Laki-laki itu bekerja sebagai seorang penjaga toko di minimarket dekat dengan rumah saya. Seharusnya lelaki seumuran dia sudah berkeluarga. Baginya, hidup itu adalah mengikuti arus. Yang penting jangan pernah berhenti berdoa dan berusaha walaupun gaji yang diterimanya pas-pasan.
Sewaktu kecil dulu, setiap sore banyak orang lebih suka duduk-duduk di teras rumah dan sambil nunggu magrib. Kebiasaan mereka adalah mencari kutu dari anak-anaknya.
Zaman dulu hampir semua anak kecil memiliki kutu rambut, termasuk saya, dan dengan sabar orangtua saya mencarikan kutu dan beberapa telur-telurnya di waktu senggang. Mungkin karena saya dan anak-anak lain memiliki pola bermain yang berbeda dengan zaman sekarang. Dulu, cenderung kita berada di luar seharian dan bermain kotor-kotoran.
Bagi saya dan orang Jawa, salah satu cara menghormati orangtua adalah dengan cara berjalan membungkuk ketika melewatinya. Saya sendiri tidak begitu memahami asal-usul dari hal ini. Namun saya memang merasakan perbedaannya. Orang yang lebih muda akan terlihat lebih sopan. Jika kamu melihat seseorang berjalan agak membungkuk saat melewati orang yang lebih tua, kamu bisa pastikan orang tuanya pasti orang jawa tulen.

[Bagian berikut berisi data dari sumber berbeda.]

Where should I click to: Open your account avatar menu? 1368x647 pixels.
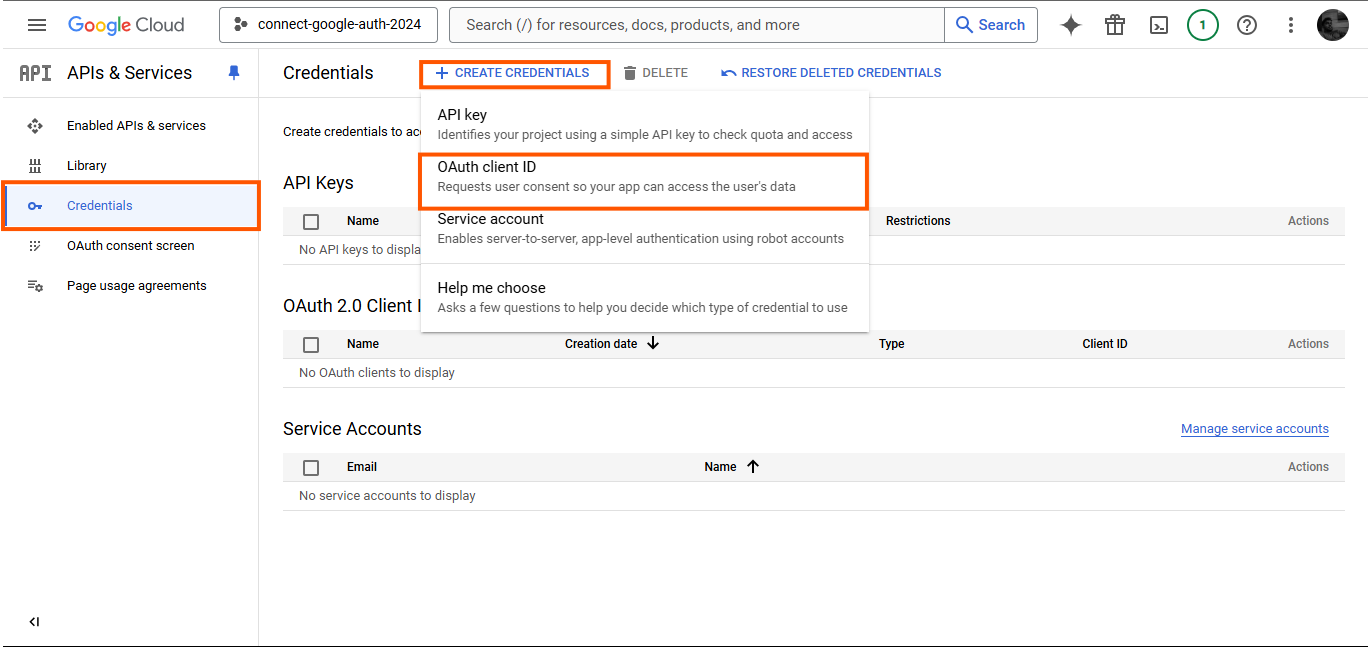coord(1333,24)
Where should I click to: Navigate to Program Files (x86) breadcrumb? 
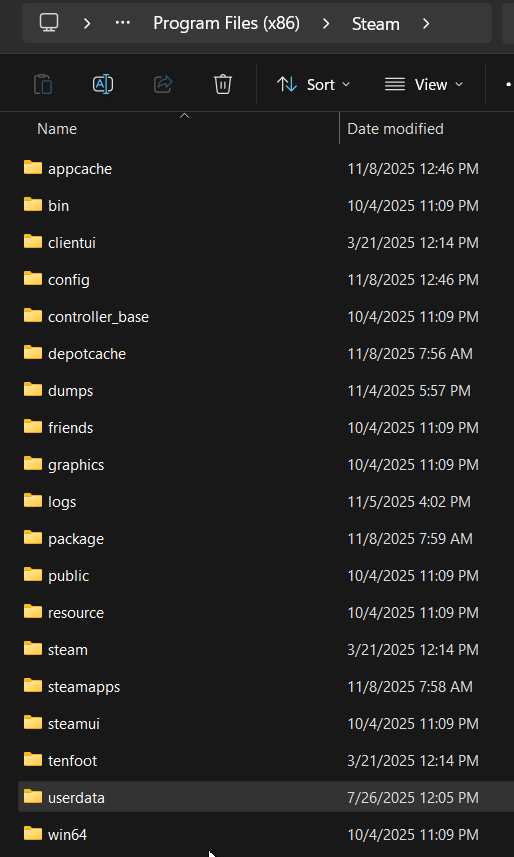pyautogui.click(x=226, y=24)
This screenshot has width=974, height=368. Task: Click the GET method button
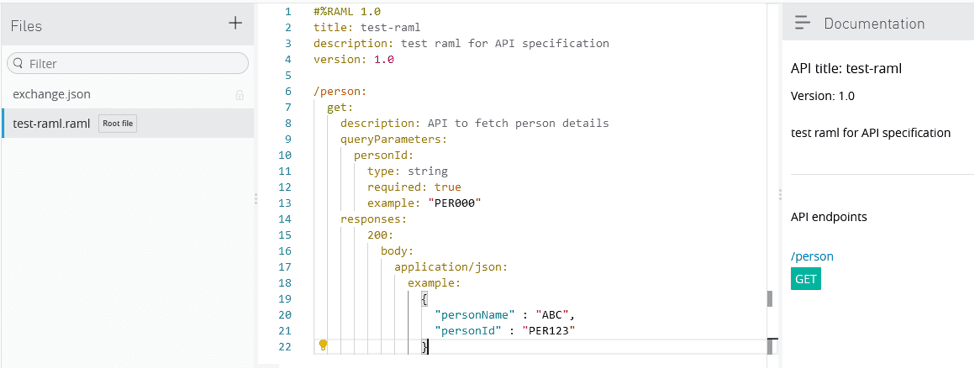(x=806, y=279)
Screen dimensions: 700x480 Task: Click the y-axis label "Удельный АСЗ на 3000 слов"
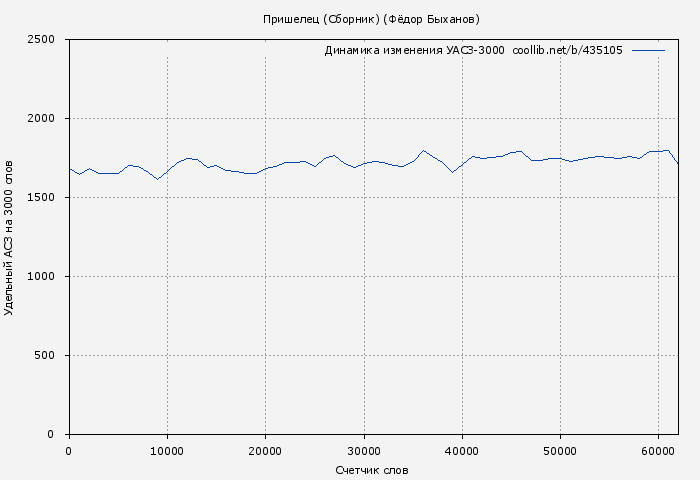10,237
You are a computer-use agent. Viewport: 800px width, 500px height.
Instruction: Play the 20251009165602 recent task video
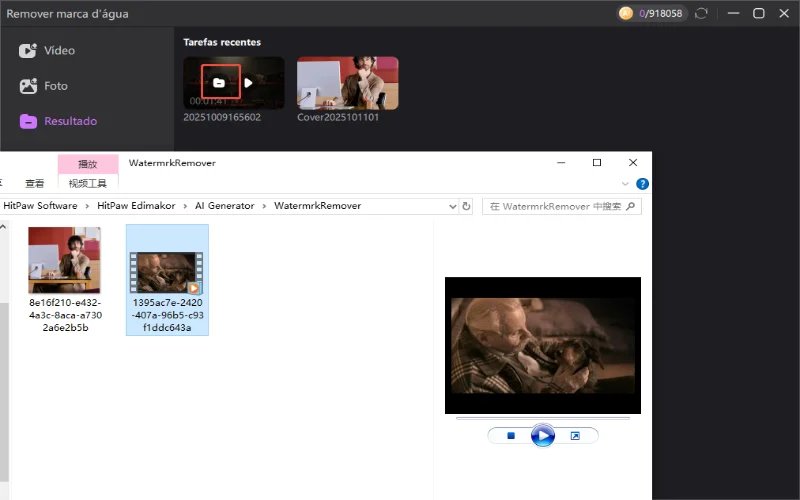pos(248,82)
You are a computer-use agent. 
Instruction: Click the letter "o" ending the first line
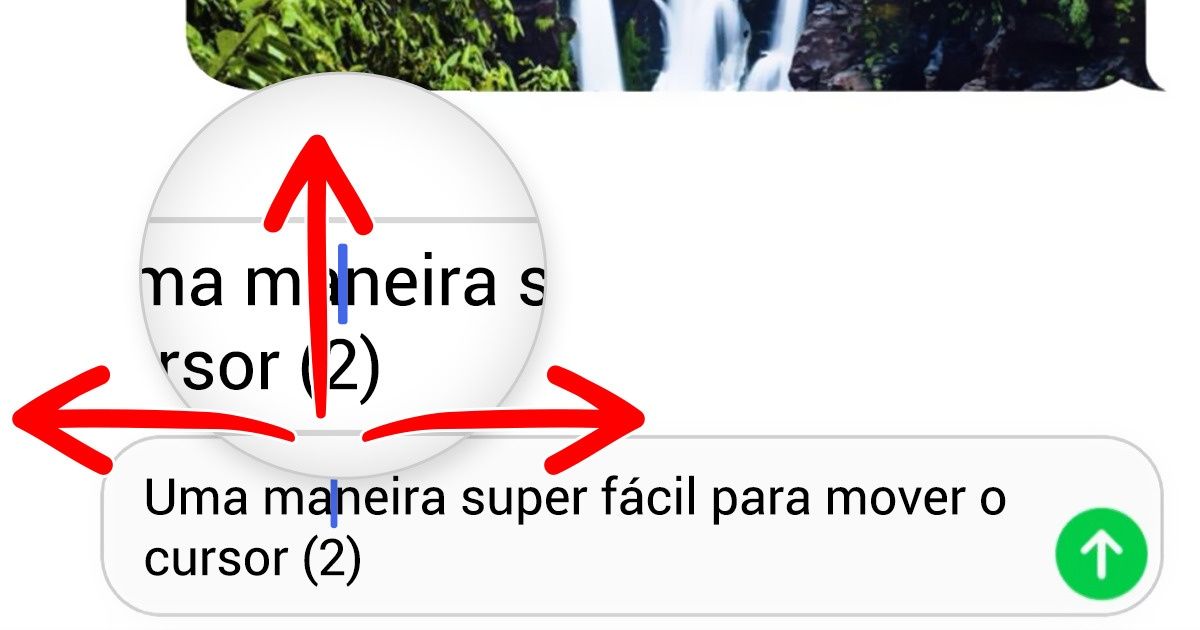pos(990,502)
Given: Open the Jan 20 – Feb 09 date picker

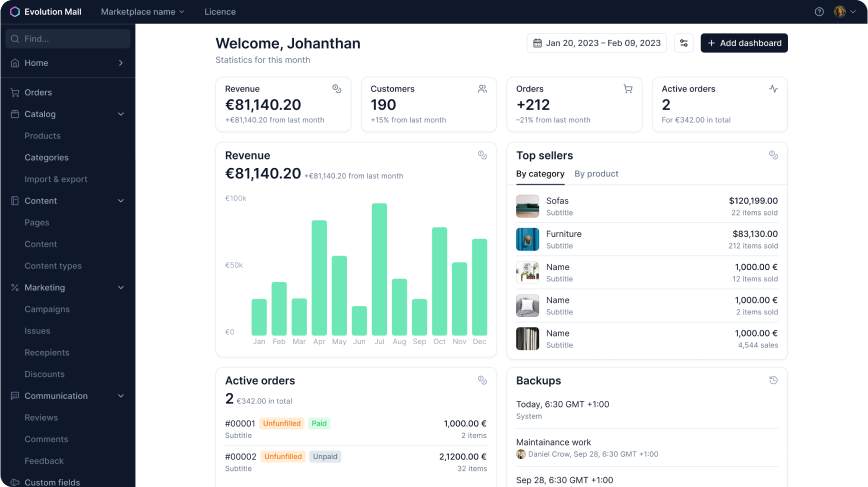Looking at the screenshot, I should (x=597, y=43).
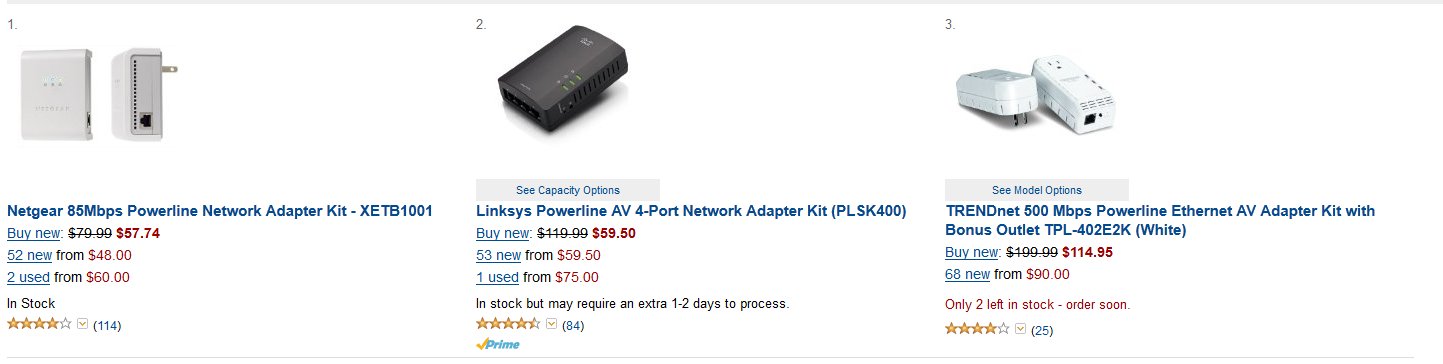Expand TRENDnet rating breakdown arrow

tap(1020, 329)
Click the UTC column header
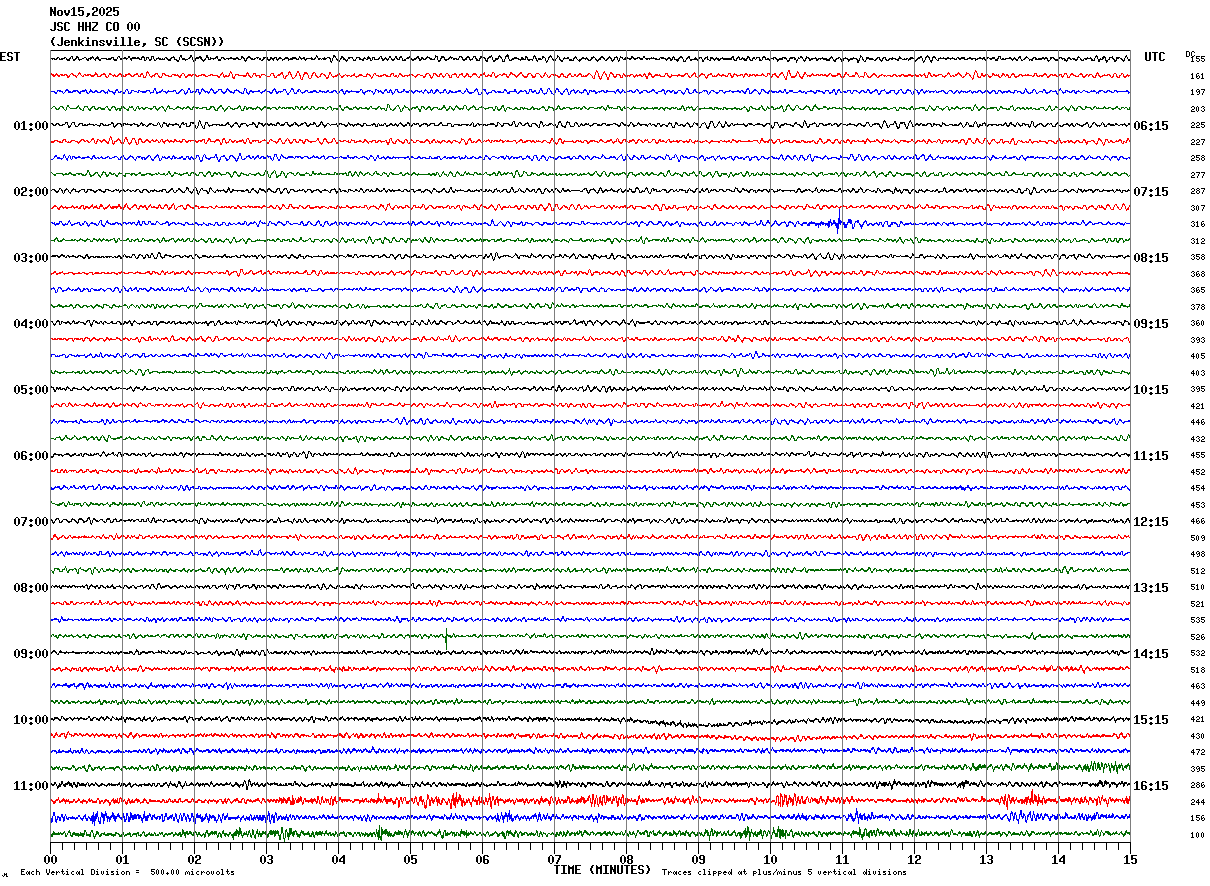1210x886 pixels. click(x=1155, y=57)
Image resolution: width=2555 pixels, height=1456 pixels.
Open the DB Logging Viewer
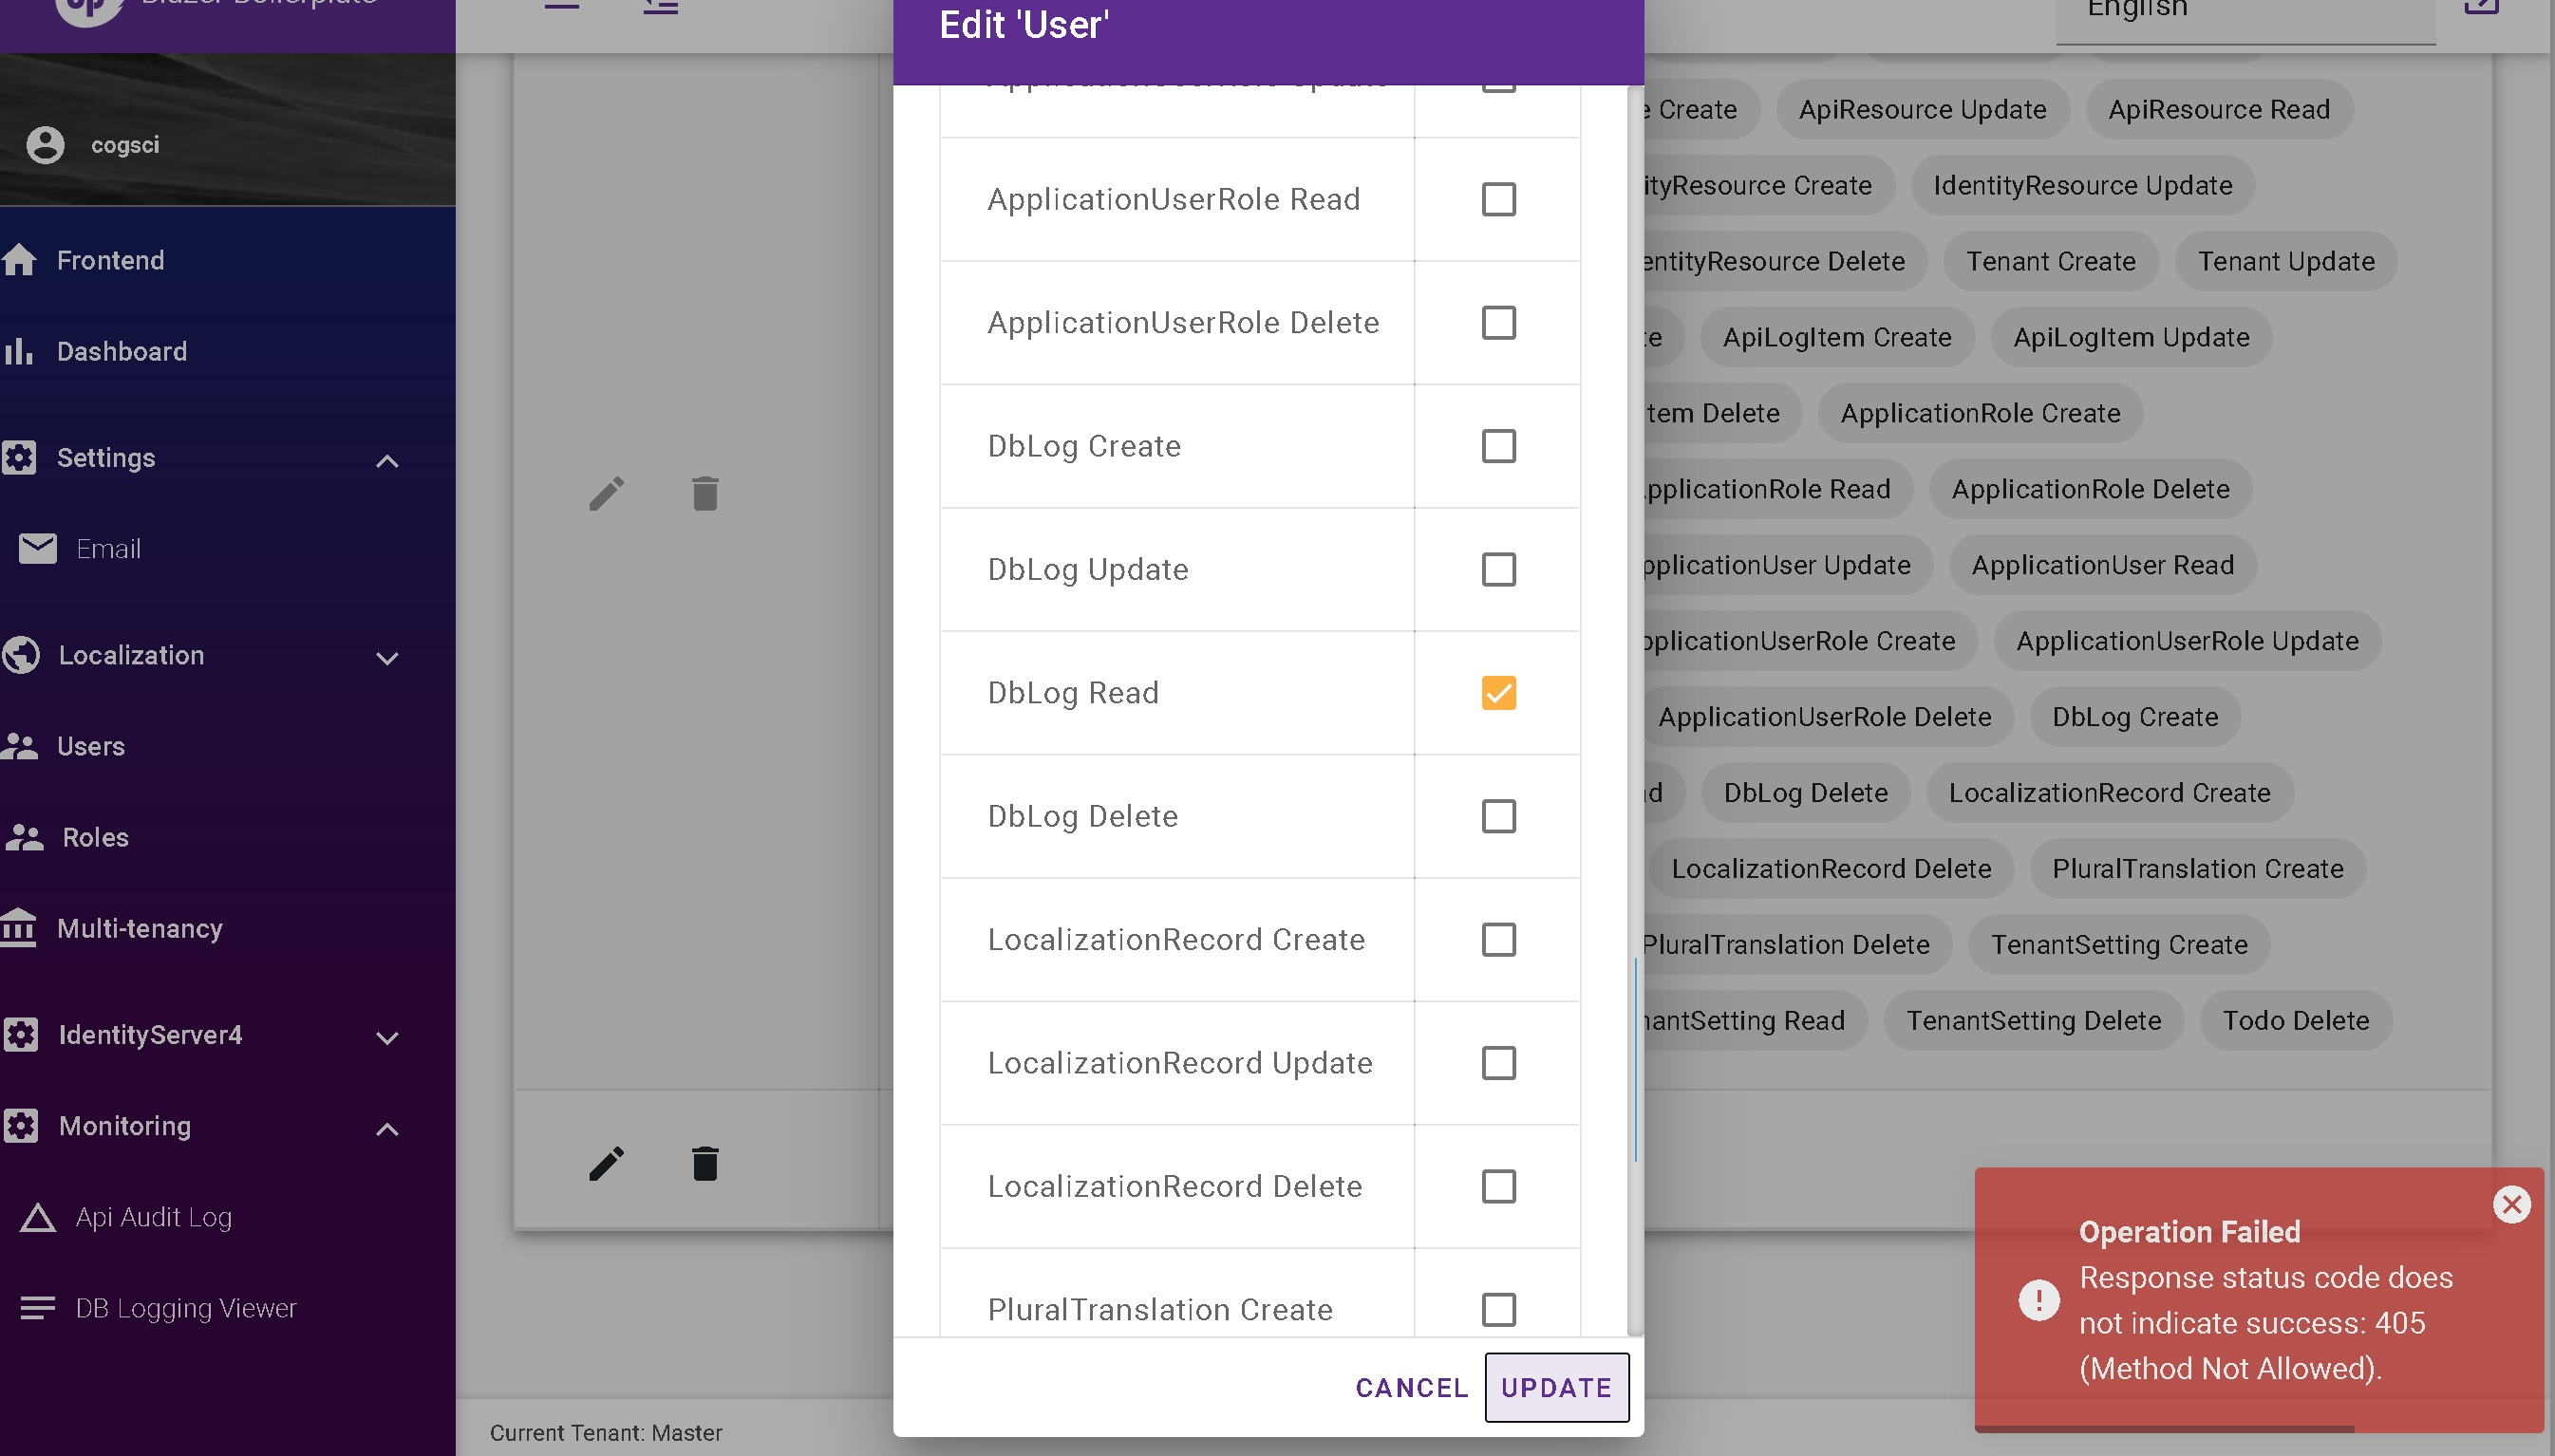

Saat kecil, saya sangat suka pecel buatan Mbah Suwir dekat rumah saya yang harganya kala itu Rp 200,- perpincuk. Pecel buatannya sangat enak. Dengan dipincuk, saya bisa lebih leluasa untuk makan pecel tanpa repot.
‘Bapak sampun tindak kantor dereng, Bu? Kondur jam pinten’ (Bapak sudah berangkat belum, Bu? Pulangnya jam berapa?).
‘Uwes, Nduk. Koe mangkat dewe wae’. (Sudah Nak. Kamu berangkat sendiri)
Sejak kecil orang tua mengajarkan tentang unggah-ungguh ( tata krama ), ketika berbicara dengan orang yang lebih tua, selalu gunakan bahasa krama ( bahasa halus ).
Sebenarnya saya juga tidak bisa menghindar dari perasaan seperti ini. Seringkali apa yang saya ingin bertolak belakang dengan tindakan saya. Saya lebih mementingkan orang lain karena hanya perasaan ‘tidak enak’ jika menolaknya. Namun di belakangnya saya sering ngedumel sendiri kenapa saya melakukan itu.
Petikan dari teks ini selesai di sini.